[Start of section]

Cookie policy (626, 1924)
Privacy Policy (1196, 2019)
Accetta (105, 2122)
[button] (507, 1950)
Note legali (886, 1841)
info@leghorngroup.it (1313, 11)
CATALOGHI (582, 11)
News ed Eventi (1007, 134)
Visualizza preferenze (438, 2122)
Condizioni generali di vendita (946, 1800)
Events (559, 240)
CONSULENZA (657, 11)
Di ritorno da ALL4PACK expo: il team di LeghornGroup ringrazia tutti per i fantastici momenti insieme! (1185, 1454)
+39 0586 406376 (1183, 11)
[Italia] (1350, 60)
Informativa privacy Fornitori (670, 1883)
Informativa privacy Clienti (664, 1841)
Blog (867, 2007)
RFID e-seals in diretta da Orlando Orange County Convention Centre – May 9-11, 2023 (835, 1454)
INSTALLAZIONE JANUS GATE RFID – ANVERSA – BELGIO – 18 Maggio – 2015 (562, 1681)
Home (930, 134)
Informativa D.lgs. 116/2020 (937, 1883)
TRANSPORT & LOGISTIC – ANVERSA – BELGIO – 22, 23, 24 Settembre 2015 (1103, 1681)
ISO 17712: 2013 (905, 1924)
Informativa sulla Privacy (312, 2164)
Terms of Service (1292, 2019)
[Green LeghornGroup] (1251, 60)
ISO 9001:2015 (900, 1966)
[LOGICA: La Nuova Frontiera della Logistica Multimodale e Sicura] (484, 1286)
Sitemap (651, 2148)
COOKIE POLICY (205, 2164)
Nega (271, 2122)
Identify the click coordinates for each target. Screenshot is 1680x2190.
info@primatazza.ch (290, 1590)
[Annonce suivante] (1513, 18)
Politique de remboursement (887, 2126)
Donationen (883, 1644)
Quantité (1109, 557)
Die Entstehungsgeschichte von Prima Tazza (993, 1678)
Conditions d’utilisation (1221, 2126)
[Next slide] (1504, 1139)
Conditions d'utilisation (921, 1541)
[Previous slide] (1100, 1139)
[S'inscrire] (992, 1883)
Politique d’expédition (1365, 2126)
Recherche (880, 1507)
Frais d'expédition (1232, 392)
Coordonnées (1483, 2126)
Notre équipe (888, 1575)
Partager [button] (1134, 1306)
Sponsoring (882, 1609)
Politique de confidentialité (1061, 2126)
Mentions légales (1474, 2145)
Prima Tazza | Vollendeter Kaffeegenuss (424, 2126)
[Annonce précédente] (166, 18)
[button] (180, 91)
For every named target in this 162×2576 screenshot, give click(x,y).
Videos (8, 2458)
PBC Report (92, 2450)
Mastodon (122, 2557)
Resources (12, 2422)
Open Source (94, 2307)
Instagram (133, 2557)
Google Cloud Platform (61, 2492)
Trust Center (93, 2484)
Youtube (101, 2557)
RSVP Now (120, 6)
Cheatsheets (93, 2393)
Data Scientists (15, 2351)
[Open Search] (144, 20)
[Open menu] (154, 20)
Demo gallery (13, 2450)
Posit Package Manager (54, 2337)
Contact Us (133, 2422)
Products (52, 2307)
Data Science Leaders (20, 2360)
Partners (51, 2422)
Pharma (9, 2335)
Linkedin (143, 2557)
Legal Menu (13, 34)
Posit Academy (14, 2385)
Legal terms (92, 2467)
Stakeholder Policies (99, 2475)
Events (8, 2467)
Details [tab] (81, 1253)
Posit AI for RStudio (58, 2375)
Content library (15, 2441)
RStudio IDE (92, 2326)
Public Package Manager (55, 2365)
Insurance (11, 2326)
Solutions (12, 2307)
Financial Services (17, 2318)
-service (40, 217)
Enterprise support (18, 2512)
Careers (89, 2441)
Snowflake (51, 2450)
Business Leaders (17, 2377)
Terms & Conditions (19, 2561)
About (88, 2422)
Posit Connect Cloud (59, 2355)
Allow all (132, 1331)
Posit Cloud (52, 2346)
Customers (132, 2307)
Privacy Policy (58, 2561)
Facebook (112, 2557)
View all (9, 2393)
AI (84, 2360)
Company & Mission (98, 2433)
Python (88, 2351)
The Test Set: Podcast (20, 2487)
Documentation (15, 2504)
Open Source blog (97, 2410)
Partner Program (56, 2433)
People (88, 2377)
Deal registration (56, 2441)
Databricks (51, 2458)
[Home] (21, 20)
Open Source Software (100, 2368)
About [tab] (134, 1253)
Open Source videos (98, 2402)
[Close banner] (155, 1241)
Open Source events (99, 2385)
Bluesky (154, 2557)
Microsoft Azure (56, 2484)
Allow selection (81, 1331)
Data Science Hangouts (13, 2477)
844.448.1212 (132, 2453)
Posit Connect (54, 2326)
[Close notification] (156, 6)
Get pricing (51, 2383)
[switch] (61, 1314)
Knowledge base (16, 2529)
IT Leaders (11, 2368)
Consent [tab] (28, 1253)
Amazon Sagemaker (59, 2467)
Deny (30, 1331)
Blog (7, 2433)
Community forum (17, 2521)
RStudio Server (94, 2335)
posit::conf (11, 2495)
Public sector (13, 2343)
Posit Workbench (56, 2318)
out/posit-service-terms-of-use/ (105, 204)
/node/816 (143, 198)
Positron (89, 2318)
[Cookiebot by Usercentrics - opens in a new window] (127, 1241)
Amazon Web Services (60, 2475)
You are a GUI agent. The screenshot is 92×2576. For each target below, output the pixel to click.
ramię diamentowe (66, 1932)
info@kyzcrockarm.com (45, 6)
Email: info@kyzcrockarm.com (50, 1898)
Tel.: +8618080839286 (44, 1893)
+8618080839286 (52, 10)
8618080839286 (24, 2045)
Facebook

[End of section]

Output the records verbatim, from the first line to the last.

Cookie policy (626, 1924)
Privacy Policy (1196, 2019)
Accetta (105, 2122)
[button] (507, 1950)
Note legali (886, 1841)
info@leghorngroup.it (1313, 11)
CATALOGHI (582, 11)
News ed Eventi (1007, 134)
Visualizza preferenze (438, 2122)
Condizioni generali di vendita (946, 1800)
Events (559, 240)
CONSULENZA (657, 11)
Di ritorno da ALL4PACK expo: il team di LeghornGroup ringrazia tutti per i fantastici momenti insieme! (1185, 1454)
+39 0586 406376 (1183, 11)
[Italia] (1350, 60)
Informativa privacy Fornitori (670, 1883)
Informativa privacy Clienti (664, 1841)
Blog (867, 2007)
RFID e-seals in diretta da Orlando Orange County Convention Centre – May 9-11, 2023 (835, 1454)
INSTALLAZIONE JANUS GATE RFID – ANVERSA – BELGIO – 18 Maggio – 2015 (562, 1681)
Home (930, 134)
Informativa D.lgs. 116/2020 (937, 1883)
TRANSPORT & LOGISTIC – ANVERSA – BELGIO – 22, 23, 24 Settembre 2015 (1103, 1681)
ISO 17712: 2013 (905, 1924)
Informativa sulla Privacy (312, 2164)
Terms of Service (1292, 2019)
[Green LeghornGroup] (1251, 60)
ISO 9001:2015 (900, 1966)
[LOGICA: La Nuova Frontiera della Logistica Multimodale e Sicura] (484, 1286)
Sitemap (651, 2148)
COOKIE POLICY (205, 2164)
Nega (271, 2122)
Identify the click coordinates for each target. Screenshot is 1680x2190.
info@primatazza.ch (290, 1590)
[Annonce suivante] (1513, 18)
Politique de remboursement (887, 2126)
Donationen (883, 1644)
Quantité (1109, 557)
Die Entstehungsgeschichte von Prima Tazza (993, 1678)
Conditions d’utilisation (1221, 2126)
[Next slide] (1504, 1139)
Conditions d'utilisation (921, 1541)
[Previous slide] (1100, 1139)
[S'inscrire] (992, 1883)
Politique d’expédition (1365, 2126)
Recherche (880, 1507)
Frais d'expédition (1232, 392)
Coordonnées (1483, 2126)
Notre équipe (888, 1575)
Partager [button] (1134, 1306)
Sponsoring (882, 1609)
Politique de confidentialité (1061, 2126)
Mentions légales (1474, 2145)
Prima Tazza | Vollendeter Kaffeegenuss (424, 2126)
[Annonce précédente] (166, 18)
[button] (180, 91)
For every named target in this 162×2576 screenshot, give click(x,y).
Videos (8, 2458)
PBC Report (92, 2450)
Mastodon (122, 2557)
Resources (12, 2422)
Open Source (94, 2307)
Instagram (133, 2557)
Google Cloud Platform (61, 2492)
Trust Center (93, 2484)
Youtube (101, 2557)
RSVP Now (120, 6)
Cheatsheets (93, 2393)
Data Scientists (15, 2351)
[Open Search] (144, 20)
[Open menu] (154, 20)
Demo gallery (13, 2450)
Posit Package Manager (54, 2337)
Contact Us (133, 2422)
Products (52, 2307)
Data Science Leaders (20, 2360)
Partners (51, 2422)
Pharma (9, 2335)
Linkedin (143, 2557)
Legal Menu (13, 34)
Posit Academy (14, 2385)
Legal terms (92, 2467)
Stakeholder Policies (99, 2475)
Events (8, 2467)
Details [tab] (81, 1253)
Posit AI for RStudio (58, 2375)
Content library (15, 2441)
RStudio IDE (92, 2326)
Public Package Manager (55, 2365)
Insurance (11, 2326)
Solutions (12, 2307)
Financial Services (17, 2318)
-service (40, 217)
Enterprise support (18, 2512)
Careers (89, 2441)
Snowflake (51, 2450)
Business Leaders (17, 2377)
Terms & Conditions (19, 2561)
About (88, 2422)
Posit Connect Cloud (59, 2355)
Allow all (132, 1331)
Posit Cloud (52, 2346)
Customers (132, 2307)
Privacy Policy (58, 2561)
Facebook (112, 2557)
View all (9, 2393)
AI (84, 2360)
Company & Mission (98, 2433)
Python (88, 2351)
The Test Set: Podcast (20, 2487)
Documentation (15, 2504)
Open Source blog (97, 2410)
Partner Program (56, 2433)
People (88, 2377)
Deal registration (56, 2441)
Databricks (51, 2458)
[Home] (21, 20)
Open Source Software (100, 2368)
About [tab] (134, 1253)
Open Source videos (98, 2402)
[Close banner] (155, 1241)
Open Source events (99, 2385)
Bluesky (154, 2557)
Microsoft Azure (56, 2484)
Allow selection (81, 1331)
Data Science Hangouts (13, 2477)
844.448.1212 (132, 2453)
Posit Connect (54, 2326)
[Close notification] (156, 6)
Get pricing (51, 2383)
[switch] (61, 1314)
Knowledge base (16, 2529)
IT Leaders (11, 2368)
Consent [tab] (28, 1253)
Amazon Sagemaker (59, 2467)
Deny (30, 1331)
Blog (7, 2433)
Community forum (17, 2521)
RStudio Server (94, 2335)
posit::conf (11, 2495)
Public sector (13, 2343)
Posit Workbench (56, 2318)
out/posit-service-terms-of-use/ (105, 204)
/node/816 (143, 198)
Positron (89, 2318)
[Cookiebot by Usercentrics - opens in a new window] (127, 1241)
Amazon Web Services (60, 2475)
You are a GUI agent. The screenshot is 92×2576. For each target below, output the pixel to click.
ramię diamentowe (66, 1932)
info@kyzcrockarm.com (45, 6)
Email: info@kyzcrockarm.com (50, 1898)
Tel.: +8618080839286 (44, 1893)
+8618080839286 (52, 10)
8618080839286 (24, 2045)
Facebook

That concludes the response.